What is being asked: Reading the records below, find how many lines include the word "will" and give that number alone.

Stored data entries
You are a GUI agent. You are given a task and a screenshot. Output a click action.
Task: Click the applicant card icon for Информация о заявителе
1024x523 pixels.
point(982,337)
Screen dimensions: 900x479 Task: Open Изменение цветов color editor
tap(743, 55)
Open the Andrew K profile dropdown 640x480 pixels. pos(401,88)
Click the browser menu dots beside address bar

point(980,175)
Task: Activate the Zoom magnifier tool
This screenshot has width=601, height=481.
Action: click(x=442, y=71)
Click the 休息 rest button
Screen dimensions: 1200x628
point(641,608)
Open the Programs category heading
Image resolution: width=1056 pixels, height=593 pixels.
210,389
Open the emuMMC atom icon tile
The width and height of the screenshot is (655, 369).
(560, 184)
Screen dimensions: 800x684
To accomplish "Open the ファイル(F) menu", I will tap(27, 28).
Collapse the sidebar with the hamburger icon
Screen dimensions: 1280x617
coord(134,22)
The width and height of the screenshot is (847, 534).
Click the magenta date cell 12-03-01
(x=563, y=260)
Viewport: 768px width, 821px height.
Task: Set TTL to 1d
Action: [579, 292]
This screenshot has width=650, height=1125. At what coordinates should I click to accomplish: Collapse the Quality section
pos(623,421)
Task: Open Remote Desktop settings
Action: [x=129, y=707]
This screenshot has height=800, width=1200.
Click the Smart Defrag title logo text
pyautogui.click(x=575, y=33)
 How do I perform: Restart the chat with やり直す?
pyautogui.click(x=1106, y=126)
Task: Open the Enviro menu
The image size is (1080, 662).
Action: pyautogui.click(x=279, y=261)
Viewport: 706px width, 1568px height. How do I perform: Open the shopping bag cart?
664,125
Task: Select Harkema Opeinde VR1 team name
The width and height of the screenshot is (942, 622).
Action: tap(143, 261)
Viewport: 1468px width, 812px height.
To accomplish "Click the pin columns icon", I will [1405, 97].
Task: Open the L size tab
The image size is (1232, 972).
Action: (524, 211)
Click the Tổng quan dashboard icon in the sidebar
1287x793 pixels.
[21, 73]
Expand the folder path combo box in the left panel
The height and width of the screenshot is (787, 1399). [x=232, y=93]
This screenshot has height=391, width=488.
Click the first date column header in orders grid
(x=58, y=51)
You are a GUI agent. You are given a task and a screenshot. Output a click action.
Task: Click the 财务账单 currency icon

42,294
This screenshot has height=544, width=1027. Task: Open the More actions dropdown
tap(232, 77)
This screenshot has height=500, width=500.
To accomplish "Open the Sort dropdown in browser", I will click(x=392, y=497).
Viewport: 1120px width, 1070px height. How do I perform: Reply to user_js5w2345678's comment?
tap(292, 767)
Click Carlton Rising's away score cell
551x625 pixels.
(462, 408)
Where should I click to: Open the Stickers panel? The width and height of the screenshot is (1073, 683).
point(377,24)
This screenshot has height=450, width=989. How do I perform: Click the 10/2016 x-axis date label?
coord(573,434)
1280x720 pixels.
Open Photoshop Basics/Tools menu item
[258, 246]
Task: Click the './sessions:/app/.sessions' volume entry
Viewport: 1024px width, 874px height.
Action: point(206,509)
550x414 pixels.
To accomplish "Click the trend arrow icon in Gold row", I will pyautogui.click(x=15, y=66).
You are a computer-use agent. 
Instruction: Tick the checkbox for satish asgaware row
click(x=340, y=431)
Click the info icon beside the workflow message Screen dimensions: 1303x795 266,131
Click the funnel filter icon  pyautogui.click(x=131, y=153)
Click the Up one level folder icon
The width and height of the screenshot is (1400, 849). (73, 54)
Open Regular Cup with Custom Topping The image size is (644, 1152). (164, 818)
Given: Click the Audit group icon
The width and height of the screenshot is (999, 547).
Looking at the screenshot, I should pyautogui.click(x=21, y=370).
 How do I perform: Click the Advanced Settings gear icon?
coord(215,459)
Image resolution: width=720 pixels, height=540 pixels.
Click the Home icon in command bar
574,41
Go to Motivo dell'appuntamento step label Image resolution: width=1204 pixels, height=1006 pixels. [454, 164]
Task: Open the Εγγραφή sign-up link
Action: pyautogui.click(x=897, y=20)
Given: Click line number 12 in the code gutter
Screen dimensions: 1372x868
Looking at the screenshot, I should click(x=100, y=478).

Expected answer: 4